Friday, 18 February 2011

Dungeons and Dragons 3.0

I never really enjoyed D&D after the 2nd Edition came out. I felt it was convoluted, overly complicated and uneccessarily detailed. I didn't really enjoy playing in the games I was invited to and I never even considered DMing it. In 1989 I gave up on D&D and lost myself in D6 Star Wars, WFRP and MERP.

So the whole 2nd edition explosion and subsequent collapse of TSR, the WotC D&D 3.0 and 3.5 passed me by, but in 2009 I was invited to play D&D 4th. I hadn't played D&D for 20 years so I figured what the hell - it won't kill me. It was fun, but once again I felt like there were lots of details in the game system that weren't needed. The cards and powers were just annoying and games felt like tactical simulations rather than roleplaying encounters. It just wasn't for me.

Last year I was asked to take part in a Pathfinder game. That was good, certainly better than D&D 4th, and I enjoyed it (all the way up to the TPK - damned electric iguanas!) and really liked the system. Then I was invited to another group to play D&D 3.5, which was very good. The DM stripped down the rules to her requirements and the game was less about the mechanics and more about the story she was trying to tell and the adventures she wanted us to have. That was my kind of game - rules light with plenty of roleplaying opportunities.

So, I figured, what could I do with it, a guy who hasn't touched D&D for twenty years? In fact, the last time I DM'd a D&D game must have been 1988 or thereabouts, just before Star Wars D6 took up most of my time. That's 23 years out of the D&D DM loop. I figured I'd start at the beginning and carry on from where I left off. I didn't want to get involved with 2nd edition again so I picked up the three core D&D 3.0 books and I've spent the last day going through them.

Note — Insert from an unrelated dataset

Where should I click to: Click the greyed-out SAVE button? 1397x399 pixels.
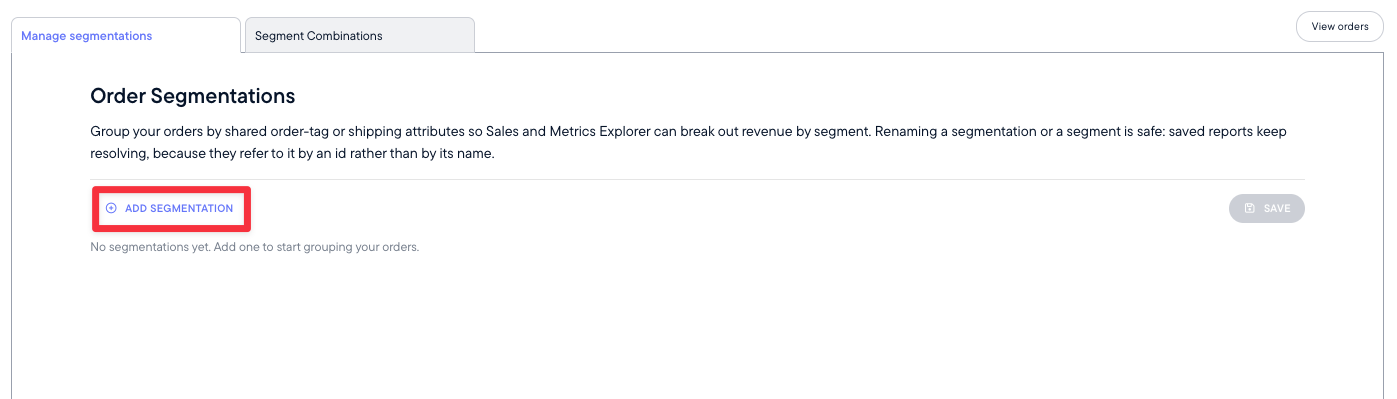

Honestly, it's a really good little game, much better than I figured it was going to be. It was highly adaptable and easy to absorb, and I can drop or change rules willy-nilly with very little effort. I'm even considering a gaming world now - my own Stormland from my free SKETCH system games on my website I'll make a few changes and add some monsters and races but the premise can remain the same and the players (and me!) can map as they travel. A solid, dark fantasy setting.

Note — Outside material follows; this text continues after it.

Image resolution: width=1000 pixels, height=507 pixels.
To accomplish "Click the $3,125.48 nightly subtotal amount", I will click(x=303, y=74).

I know there were some changes made to the system in 3.5 and then Pathfinder but these mean little to me, to be honest, as I can make relevant changes myself. If they do spoil the gameplay then I might consider another purchase (probably Pathfinder and not the currently £40 a book 3.5) but right now I'm enjoying the system and the sense of nostalgia that D&D 3.0 is giving me. I'm looking forward to giving it a go.

I know a lot of gamers saw problems in 3.0 and, from what I understand, there is a sense that the books were rushed out before they were properly polished which contributed to these problems, but I'm not really seeing it. It's a pretty solid game and right now D&D 3.0 suits my approach to roleplaying well, primarily because I can modify the rules to suit me and especially now that I'm looking for more simplicity in a game.

Yeah, 'D&D' and 'simplicity'. Never thought I'd use those two words in the same sentence.


  1. If you do want to, you can pick the 3.5 core books up on eBay for much less than £40 a shot - just look at the covers carefully to make sure you're getting a 3.5 rather than a 3.0.

  2. Wise choice! Most of the changes in 3.5 were solutions to mostly inexistent problems. The 3.5 revision increases the rules bloat for little or no return, for example: more (and useless) feats, more tactically oriented (counting diagonal squares, yeah!), nerfing of spells, stupid paladin warmount which appears out of thin air, incredibly complex system of weapon sizes; I could go on. Overall, the 3.5 revision is just a money grab, and it shows; it has been poorly playtested (as admitted by the authors themselves) whereas 3.0 is a labour of love (and it shows).